5. The Rayleigh surface wave dispersion curve multimodal adaptive fitting method according to claim 4, characterized in that, In the initial stage of global optimization using dynamic programming algorithm, a starting point constraint is applied to the lowest frequency point, which is limited to the basic mode. During the dynamic programming solution process, the optimal predecessor mode number of each frequency point is recorded. After the cumulative cost calculation is completed, backtracking is performed from the last frequency point according to the backtracking pointer to obtain the optimal mode sequence of the entire frequency band.

6. The Rayleigh surface wave dispersion curve multimodal adaptive fitting method according to claim 5, characterized in that, After obtaining the optimal mode sequence across the entire frequency band, the optimal residual corresponding to each frequency point is extracted from the residual cost matrix. e i = E ( i , m i The optimal residual at each frequency point will be... e i = E ( i , m i The fitness value is converted into a root mean square (RMS) value, which is expressed as follows: ; in: n d This indicates the normalization factor or the number of data points involved in the fitting.

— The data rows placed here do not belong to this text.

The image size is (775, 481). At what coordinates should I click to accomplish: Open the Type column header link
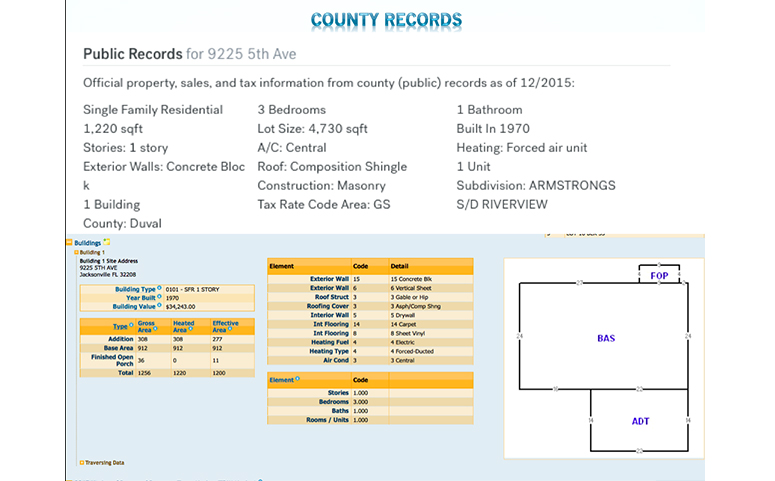pyautogui.click(x=121, y=326)
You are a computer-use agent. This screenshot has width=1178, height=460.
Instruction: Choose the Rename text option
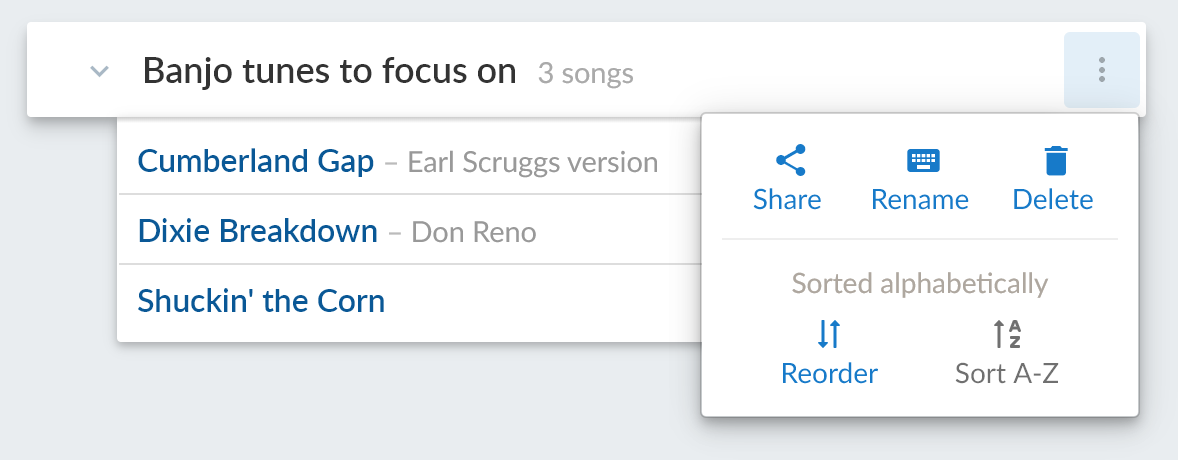[919, 200]
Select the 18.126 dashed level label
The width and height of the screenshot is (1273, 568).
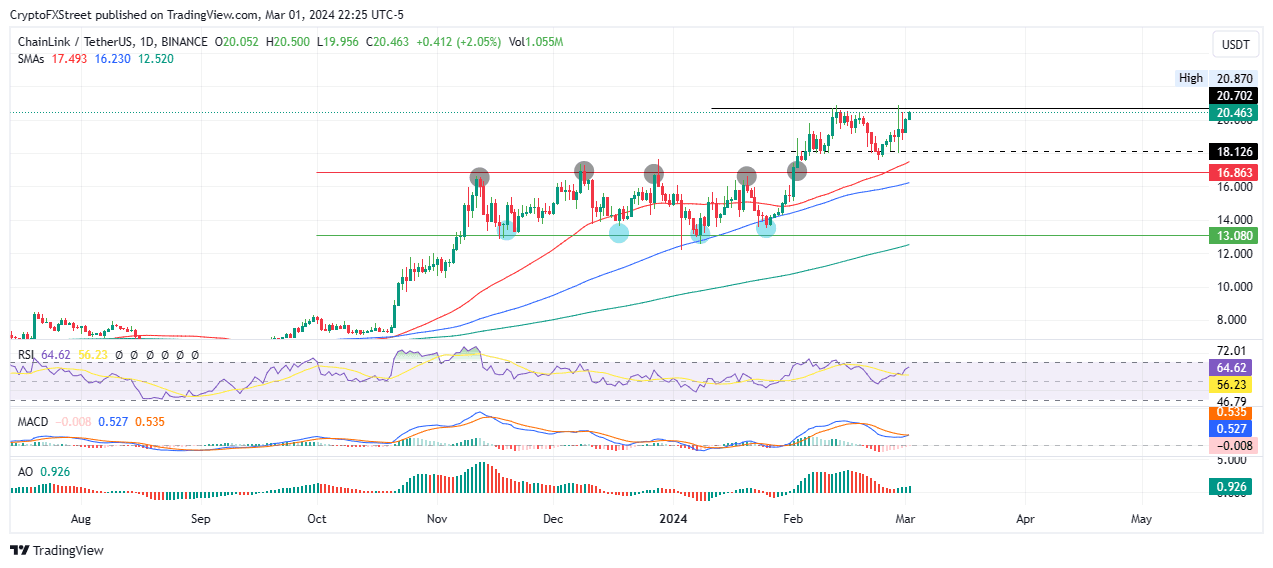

7. A multimodal adaptive fitting device for Rayleigh surface wave dispersion curves, characterized in that, include: The data module is used to collect the observation frequency sequence of the geological area to be measured and the velocity values ​​of the Rayleigh surface wave dispersion curves corresponding to each frequency point; The residual module is used to perform multimodal dispersion forward modeling on the observed Rayleigh surface wave dispersion curves based on the model parameters of the underground medium model constructed based on the geological area to be measured. It obtains the theoretical velocity values ​​of multiple candidate modes corresponding to each frequency point in the observed frequency sequence; obtains the observed velocity values ​​of each candidate mode corresponding to each frequency point; and calculates the residual between the observed velocity values ​​and the theoretical velocity values ​​of each candidate mode corresponding to each frequency point to form a residual cost matrix. The modality fitting module is used to select a candidate mode from each candidate mode corresponding to each frequency point in the observed frequency sequence to form a global modality sequence. It introduces a continuity penalty coefficient multiplied by the magnitude of the modality change between adjacent candidate modes in the global modality sequence, and constructs a total cost function to characterize the quality of the global modality sequence by combining the residual cost matrix. The total cost function is globally optimized using a dynamic programming algorithm. Specifically, for each frequency point and its corresponding candidate modes in the observed frequency sequence, the minimum cumulative cost of transitioning from each candidate mode at the previous frequency point to the current candidate mode is obtained, thus obtaining the optimal modality sequence for that frequency point and the optimal modality sequence for the entire frequency band. Based on the optimal mode sequence across the entire frequency band, the target theoretical mode branch corresponding to each frequency point is determined, thereby realizing multi-mode adaptive fitting of the observed Rayleigh surface wave dispersion curve.

8. An electronic device, characterized in that, include: Memory and processor; The memory is used to store computer programs; When the processor executes the computer program stored in the memory, it implements the steps of the Rayleigh surface wave dispersion curve multimodal adaptive fitting method as described in any one of claims 1 to 6.

9. A computer-readable storage medium, characterized in that, Used to store a computer program, which, when executed by a processor, implements the steps of a Rayleigh surface wave dispersion curve multimodal adaptive fitting method as described in any one of claims 1 to 6.